EXERCISE DETAILS: What is wanted is every line below from the one with "At what coordinates should I click to accomplish: Open" up to and including the one with "Task: Open 'HyperCLOVA", retyped exactly, pictures excluded, nothing else.

--- START ---

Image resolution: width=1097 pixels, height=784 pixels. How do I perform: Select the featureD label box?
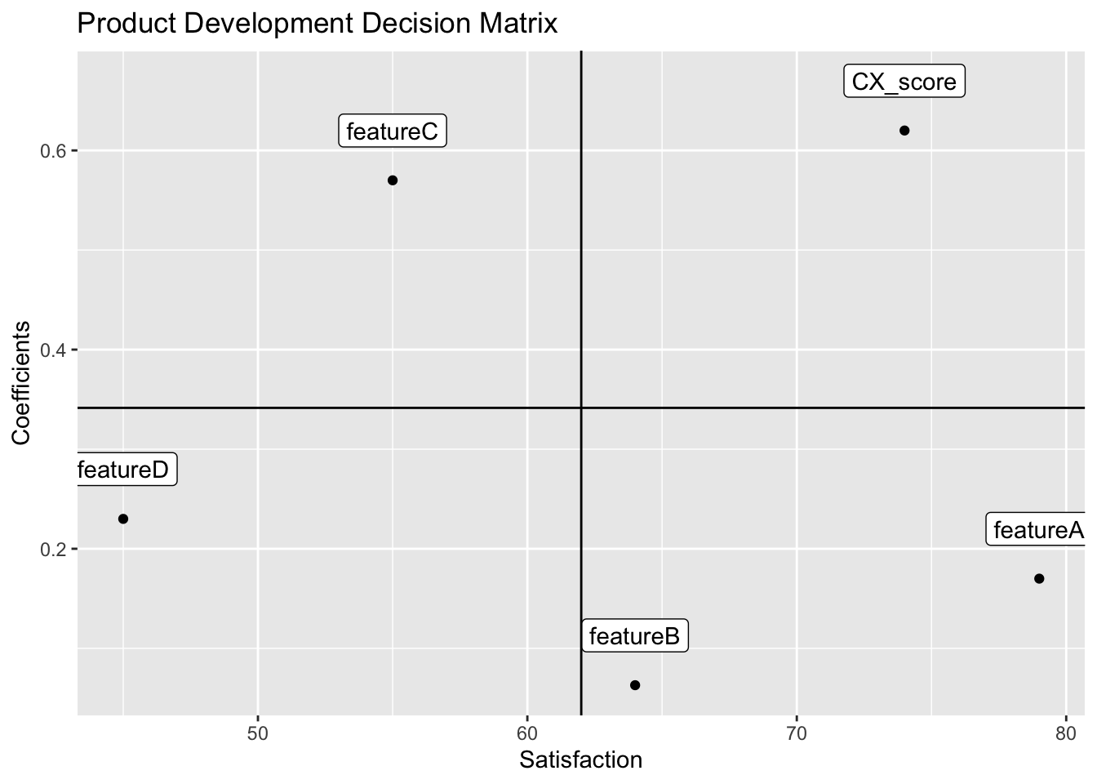pyautogui.click(x=125, y=470)
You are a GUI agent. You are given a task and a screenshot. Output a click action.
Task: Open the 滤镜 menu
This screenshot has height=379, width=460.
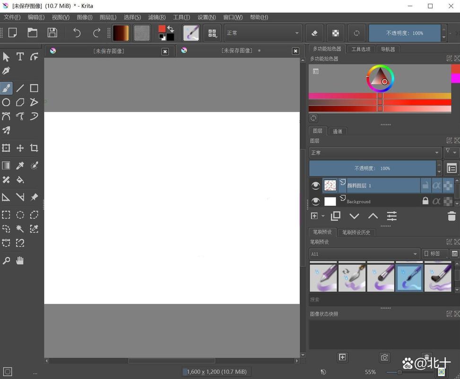click(x=156, y=17)
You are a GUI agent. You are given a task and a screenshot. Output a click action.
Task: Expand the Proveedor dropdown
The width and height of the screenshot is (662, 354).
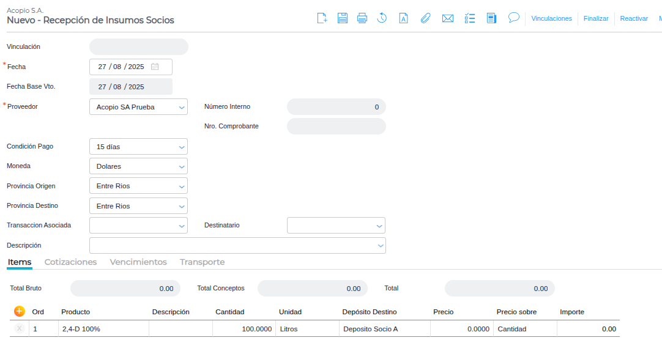pos(182,107)
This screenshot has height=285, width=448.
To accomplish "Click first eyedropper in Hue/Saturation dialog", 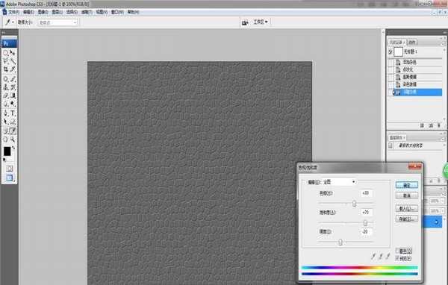I will point(373,256).
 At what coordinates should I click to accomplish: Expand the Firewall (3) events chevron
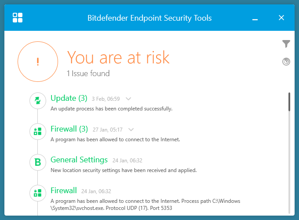click(x=131, y=129)
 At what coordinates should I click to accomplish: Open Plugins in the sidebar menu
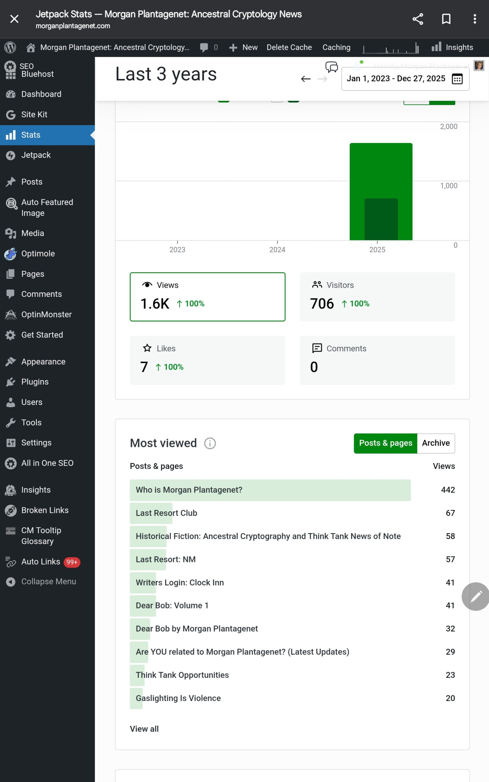click(35, 382)
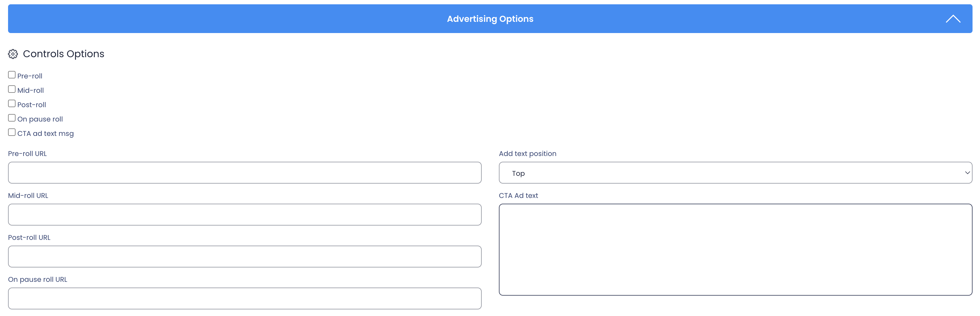
Task: Click the "Add text position" label
Action: 527,154

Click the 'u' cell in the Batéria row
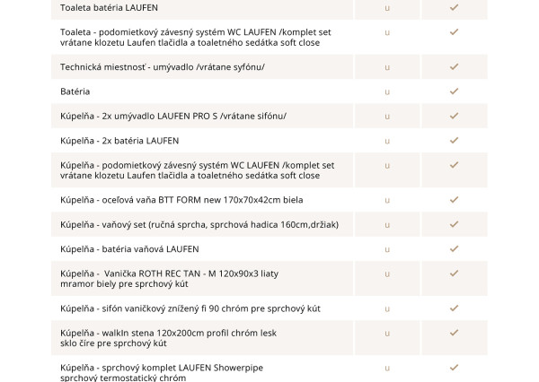point(387,91)
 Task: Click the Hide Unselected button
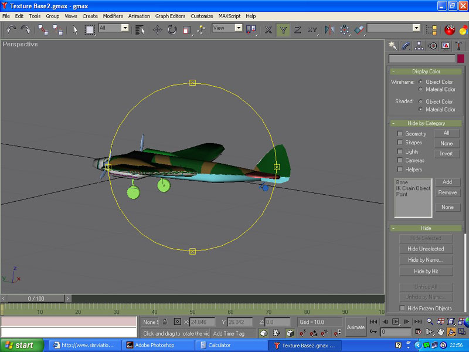tap(426, 249)
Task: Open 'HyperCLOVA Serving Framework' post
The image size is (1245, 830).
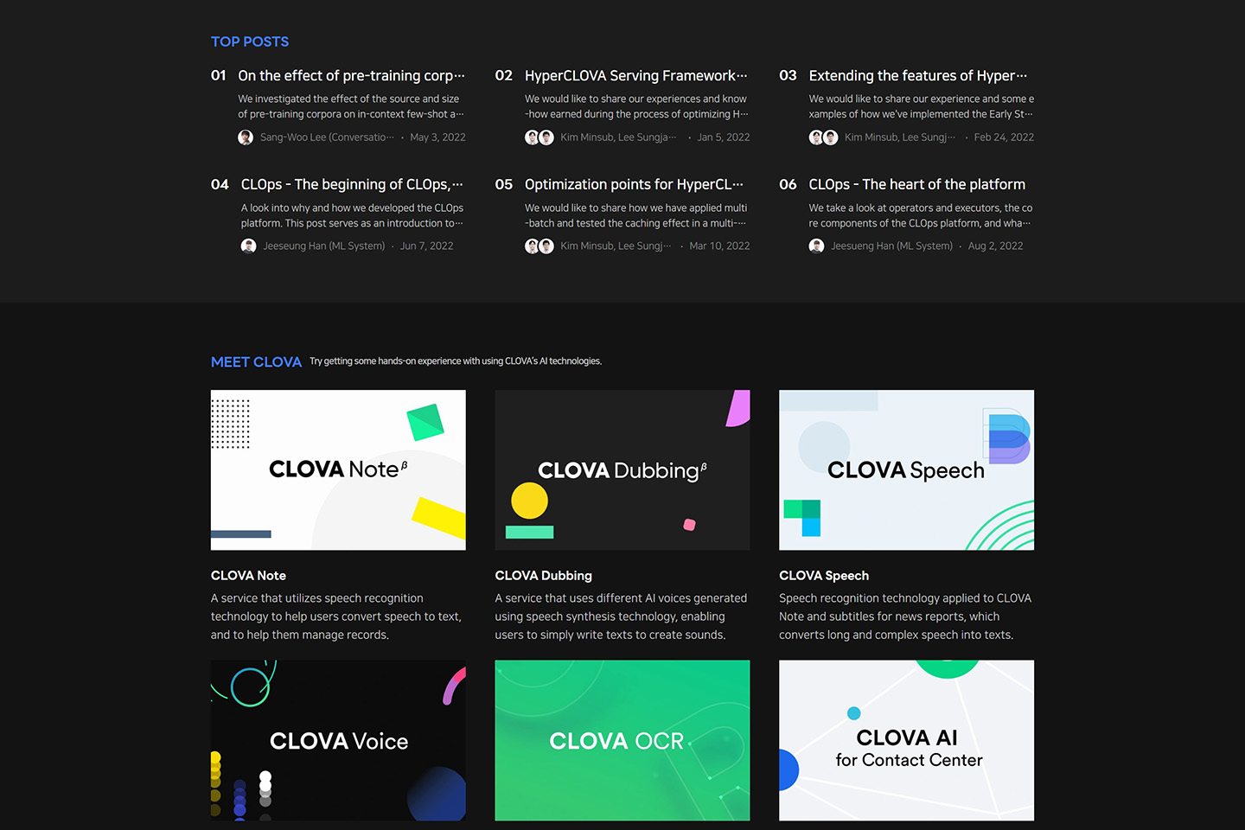Action: pos(635,76)

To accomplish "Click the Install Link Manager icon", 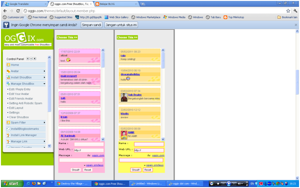I will point(9,135).
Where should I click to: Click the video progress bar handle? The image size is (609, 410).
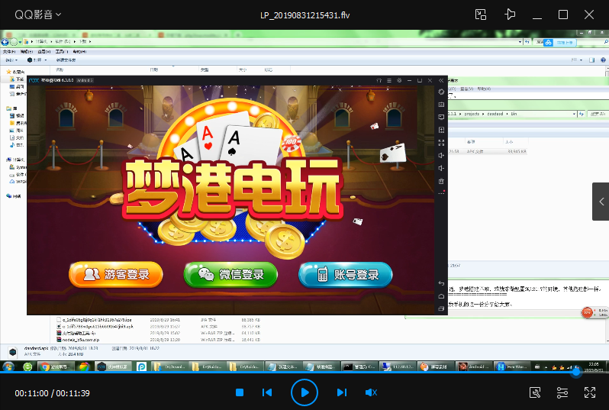click(576, 373)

--- END ---

YOUR SOLUTION:
 At what coordinates should I click to accomplish: Open Plugins in the sidebar menu
click(35, 382)
Task: Click the "Add text position" label
Action: 527,154

Click the 'u' cell in the Batéria row
point(387,91)
 Task: Click the Hide Unselected button
tap(426, 249)
Task: Open 'HyperCLOVA Serving Framework' post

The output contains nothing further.